Sunday, August 14, 2011

Interesting Genre Writing

I just read that Marvel Comics is taking a big leap and "killing off" the Fantastic Four. That's a franchise that Stan Lee and Jack Kirby started back in '61 and I've been reading it since around '64.

The plan is that one of the Four will die permanently and the Fantastic Four as a team will cease to exist.

A gutsy choice and I'm interested to see how generations of readers will respond to it. Of course, there is some precedence with DC's demise of Superman a few years back.

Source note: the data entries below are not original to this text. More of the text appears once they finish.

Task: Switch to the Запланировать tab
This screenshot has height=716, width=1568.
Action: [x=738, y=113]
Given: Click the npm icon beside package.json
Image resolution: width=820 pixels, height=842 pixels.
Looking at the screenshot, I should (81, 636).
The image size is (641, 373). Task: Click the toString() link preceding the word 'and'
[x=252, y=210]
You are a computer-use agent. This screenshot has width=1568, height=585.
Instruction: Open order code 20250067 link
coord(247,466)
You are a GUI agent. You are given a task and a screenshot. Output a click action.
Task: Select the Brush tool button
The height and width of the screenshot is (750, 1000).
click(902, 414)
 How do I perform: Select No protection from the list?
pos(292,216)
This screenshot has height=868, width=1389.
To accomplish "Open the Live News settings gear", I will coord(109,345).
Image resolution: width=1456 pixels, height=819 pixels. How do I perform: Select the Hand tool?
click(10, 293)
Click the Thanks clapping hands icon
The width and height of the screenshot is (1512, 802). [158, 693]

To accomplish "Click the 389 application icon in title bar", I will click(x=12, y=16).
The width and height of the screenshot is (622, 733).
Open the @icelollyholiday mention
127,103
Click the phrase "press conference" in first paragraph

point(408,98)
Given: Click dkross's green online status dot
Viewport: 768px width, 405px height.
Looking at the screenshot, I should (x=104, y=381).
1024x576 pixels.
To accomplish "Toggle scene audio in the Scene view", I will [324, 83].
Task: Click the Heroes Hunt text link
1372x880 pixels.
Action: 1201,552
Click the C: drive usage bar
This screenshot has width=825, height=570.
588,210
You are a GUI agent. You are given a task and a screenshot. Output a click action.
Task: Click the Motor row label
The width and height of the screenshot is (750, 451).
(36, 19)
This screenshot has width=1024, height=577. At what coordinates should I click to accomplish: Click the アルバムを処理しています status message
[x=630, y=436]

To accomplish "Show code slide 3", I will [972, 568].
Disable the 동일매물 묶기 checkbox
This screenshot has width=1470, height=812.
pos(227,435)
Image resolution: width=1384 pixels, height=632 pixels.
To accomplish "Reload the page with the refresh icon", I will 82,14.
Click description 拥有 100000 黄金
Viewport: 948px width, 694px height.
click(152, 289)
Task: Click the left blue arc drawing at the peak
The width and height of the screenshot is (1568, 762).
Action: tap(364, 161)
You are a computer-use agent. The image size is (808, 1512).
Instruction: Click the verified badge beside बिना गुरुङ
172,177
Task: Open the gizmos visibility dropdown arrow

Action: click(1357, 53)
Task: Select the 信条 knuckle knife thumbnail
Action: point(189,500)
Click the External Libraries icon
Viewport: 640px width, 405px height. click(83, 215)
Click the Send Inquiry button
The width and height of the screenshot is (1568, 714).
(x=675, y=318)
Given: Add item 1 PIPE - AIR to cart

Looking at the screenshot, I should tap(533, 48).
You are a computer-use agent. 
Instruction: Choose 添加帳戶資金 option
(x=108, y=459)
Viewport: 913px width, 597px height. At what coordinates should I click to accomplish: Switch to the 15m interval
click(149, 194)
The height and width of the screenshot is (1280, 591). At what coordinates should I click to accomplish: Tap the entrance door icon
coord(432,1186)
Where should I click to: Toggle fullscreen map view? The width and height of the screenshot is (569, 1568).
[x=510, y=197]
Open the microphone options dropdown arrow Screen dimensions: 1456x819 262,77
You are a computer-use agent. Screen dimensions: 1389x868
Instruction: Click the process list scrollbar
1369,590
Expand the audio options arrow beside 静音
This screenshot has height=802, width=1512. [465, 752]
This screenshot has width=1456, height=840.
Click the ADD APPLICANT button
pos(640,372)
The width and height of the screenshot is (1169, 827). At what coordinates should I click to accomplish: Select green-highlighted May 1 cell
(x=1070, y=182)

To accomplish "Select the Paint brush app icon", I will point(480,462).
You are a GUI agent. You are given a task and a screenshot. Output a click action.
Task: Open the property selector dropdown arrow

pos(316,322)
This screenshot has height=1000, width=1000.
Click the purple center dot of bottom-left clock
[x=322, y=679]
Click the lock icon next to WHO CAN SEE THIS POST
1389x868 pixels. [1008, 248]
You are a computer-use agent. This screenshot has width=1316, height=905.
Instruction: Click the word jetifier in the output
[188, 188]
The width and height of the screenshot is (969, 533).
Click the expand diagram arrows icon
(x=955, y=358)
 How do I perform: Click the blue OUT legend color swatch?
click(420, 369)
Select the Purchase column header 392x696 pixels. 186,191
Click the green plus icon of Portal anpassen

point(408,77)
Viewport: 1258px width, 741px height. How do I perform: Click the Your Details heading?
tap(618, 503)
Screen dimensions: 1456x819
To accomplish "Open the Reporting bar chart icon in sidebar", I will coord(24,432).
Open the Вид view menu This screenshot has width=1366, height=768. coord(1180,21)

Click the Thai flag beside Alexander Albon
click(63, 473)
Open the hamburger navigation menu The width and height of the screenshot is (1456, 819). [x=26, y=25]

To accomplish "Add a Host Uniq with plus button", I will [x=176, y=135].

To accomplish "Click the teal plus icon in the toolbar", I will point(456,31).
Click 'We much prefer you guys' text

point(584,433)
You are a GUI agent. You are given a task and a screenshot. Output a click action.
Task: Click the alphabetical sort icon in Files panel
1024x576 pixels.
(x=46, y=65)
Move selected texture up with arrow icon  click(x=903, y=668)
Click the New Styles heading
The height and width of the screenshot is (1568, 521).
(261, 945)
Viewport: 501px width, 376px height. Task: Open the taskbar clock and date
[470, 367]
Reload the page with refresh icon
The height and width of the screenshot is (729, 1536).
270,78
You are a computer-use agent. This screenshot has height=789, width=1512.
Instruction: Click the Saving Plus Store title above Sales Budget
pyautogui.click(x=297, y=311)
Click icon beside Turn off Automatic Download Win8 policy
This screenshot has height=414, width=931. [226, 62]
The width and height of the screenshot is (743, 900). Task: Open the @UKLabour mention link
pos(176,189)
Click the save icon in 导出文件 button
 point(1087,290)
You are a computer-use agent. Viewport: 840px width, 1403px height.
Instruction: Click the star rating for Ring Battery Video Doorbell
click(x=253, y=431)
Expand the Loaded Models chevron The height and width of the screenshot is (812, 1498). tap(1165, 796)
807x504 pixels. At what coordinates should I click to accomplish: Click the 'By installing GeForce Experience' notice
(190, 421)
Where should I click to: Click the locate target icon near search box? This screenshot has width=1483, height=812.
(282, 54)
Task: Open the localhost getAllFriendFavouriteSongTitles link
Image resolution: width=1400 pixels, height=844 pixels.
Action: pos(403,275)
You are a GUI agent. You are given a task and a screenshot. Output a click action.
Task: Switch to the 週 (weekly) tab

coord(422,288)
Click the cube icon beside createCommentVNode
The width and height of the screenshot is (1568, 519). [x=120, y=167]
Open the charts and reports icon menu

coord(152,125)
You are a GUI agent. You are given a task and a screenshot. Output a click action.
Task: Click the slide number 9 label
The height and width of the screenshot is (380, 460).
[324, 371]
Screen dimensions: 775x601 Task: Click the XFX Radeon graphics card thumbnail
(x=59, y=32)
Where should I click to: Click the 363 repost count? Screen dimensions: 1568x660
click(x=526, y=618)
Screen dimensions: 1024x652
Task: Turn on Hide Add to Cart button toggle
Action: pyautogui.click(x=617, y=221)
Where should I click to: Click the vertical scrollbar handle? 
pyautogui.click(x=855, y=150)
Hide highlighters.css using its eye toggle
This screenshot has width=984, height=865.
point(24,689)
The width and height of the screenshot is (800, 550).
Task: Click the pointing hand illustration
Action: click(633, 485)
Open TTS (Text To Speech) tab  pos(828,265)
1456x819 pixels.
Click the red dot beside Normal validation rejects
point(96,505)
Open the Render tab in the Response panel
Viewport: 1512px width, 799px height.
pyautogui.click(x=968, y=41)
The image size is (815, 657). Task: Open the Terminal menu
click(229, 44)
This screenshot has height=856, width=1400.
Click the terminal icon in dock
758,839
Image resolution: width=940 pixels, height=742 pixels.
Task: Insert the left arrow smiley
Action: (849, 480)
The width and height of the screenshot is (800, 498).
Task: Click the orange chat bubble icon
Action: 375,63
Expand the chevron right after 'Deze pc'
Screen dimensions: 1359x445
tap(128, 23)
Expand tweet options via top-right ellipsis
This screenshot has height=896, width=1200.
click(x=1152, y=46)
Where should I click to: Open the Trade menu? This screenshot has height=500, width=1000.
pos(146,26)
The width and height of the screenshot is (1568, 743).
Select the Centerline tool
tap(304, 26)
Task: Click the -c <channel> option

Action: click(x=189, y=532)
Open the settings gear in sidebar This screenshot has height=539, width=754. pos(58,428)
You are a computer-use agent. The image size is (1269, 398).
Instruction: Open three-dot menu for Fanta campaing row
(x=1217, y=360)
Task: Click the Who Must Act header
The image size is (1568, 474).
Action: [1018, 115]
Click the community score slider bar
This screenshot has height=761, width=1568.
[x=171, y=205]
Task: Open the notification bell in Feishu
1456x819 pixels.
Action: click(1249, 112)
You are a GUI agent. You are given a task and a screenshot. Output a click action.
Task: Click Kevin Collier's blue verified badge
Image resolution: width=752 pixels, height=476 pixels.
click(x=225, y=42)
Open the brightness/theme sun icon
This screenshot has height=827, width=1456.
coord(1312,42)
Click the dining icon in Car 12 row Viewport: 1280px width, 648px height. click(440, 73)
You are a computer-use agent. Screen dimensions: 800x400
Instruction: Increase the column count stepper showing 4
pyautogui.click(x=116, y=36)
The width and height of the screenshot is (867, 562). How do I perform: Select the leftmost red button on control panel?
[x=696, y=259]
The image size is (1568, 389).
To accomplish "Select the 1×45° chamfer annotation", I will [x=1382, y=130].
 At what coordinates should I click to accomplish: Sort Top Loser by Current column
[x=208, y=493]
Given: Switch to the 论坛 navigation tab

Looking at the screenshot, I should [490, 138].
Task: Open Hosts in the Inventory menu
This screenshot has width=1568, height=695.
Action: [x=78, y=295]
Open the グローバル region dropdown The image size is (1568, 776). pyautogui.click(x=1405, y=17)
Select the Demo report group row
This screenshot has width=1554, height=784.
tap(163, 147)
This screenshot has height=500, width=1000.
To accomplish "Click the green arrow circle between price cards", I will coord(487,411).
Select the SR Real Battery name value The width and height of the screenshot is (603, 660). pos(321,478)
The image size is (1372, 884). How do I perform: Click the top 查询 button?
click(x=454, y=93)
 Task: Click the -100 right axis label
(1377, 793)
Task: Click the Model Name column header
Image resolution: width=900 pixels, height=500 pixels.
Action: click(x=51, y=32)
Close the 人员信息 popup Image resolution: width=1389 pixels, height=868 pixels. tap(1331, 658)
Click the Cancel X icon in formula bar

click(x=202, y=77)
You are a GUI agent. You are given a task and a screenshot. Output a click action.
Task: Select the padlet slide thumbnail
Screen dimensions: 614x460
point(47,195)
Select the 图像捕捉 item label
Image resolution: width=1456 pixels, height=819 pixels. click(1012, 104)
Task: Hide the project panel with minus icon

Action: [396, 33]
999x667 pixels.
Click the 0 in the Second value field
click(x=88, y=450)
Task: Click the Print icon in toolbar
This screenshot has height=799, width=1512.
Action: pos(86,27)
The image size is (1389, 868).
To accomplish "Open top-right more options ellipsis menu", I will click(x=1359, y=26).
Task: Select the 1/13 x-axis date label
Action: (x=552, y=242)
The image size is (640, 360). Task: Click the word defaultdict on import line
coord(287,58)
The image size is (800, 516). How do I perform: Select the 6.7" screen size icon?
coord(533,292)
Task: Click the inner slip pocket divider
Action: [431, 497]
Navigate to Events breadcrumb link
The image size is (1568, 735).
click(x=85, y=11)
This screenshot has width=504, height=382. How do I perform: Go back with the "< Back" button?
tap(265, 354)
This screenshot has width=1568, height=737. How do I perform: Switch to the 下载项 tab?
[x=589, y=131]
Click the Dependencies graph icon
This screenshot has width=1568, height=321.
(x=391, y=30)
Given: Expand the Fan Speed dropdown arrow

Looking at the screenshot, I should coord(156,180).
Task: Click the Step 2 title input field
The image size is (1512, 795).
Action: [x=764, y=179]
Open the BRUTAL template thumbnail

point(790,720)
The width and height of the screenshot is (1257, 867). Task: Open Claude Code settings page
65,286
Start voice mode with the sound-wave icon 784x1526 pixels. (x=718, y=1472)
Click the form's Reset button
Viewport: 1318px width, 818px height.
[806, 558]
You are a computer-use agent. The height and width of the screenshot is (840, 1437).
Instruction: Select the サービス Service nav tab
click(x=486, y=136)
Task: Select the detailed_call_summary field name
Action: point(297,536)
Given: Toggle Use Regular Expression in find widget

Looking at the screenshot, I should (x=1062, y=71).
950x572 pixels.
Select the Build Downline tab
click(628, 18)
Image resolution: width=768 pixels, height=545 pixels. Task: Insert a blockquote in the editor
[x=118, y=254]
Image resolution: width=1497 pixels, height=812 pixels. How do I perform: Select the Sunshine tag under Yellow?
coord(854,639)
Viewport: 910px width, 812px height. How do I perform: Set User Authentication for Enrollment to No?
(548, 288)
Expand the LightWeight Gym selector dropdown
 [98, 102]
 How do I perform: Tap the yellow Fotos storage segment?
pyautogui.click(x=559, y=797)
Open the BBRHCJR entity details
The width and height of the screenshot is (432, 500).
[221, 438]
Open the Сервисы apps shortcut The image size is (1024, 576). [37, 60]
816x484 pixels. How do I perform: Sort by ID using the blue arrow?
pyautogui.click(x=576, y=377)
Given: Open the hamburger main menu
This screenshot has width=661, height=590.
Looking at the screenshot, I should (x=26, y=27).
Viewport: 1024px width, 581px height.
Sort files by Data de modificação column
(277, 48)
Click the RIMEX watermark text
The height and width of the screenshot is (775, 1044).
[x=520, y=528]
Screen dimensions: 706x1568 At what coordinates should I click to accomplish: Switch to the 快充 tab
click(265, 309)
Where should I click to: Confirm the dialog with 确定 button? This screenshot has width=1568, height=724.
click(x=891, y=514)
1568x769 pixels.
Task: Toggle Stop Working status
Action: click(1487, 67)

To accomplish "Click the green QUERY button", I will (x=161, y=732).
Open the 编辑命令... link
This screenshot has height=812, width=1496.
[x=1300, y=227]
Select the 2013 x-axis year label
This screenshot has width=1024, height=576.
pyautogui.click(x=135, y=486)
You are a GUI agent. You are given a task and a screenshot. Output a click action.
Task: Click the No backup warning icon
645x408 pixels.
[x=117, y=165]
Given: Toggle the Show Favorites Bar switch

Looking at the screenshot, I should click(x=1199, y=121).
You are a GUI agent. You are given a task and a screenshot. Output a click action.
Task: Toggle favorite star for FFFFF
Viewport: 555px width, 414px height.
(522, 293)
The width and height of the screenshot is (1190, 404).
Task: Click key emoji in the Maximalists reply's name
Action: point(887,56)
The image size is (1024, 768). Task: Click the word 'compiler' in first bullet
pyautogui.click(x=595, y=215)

Another type of writing I've found quite interesting is the work of David Wollstonecraft on the BBC series Spooks (MI-5 in the US). He needed to find a way to rotate out the 3 leads in a very popular show. Generally, in the US that writing would be done abruptly and at the boundary between seasons. I've found it interesting to watch him lay the plot groundwork down in the last half of Season Two and then have the reverberations take place throughout the following season utilizing both the current cast and their replacements. He took four episodes to ease out Matthew McFadyen's lead character, Tom Quinn;6 to remove Keely Hawe's Zoe Reynolds; and the entire season to write out Davis Oyelowo's Danny Hunter. This allowed for the following season to start with a new cast of leads already in place and well-known to the audience. The show seems to hacve kept its audience and viewership actually went up the following season.

The only thing similar I can think of in American television writing is Dick Wolf's rotation of characters in the Law and Order franchise. Wolf was pretty ruthless in replacing characters much similar to a baseball coach replacing players before they become liabilities.

This was generally done very abruptly in a single episode without any lead-in writing.

However, like Spooks, most of the case changes seemed to be accepted by the audience and ratings were maintained. Less so during the final seasons.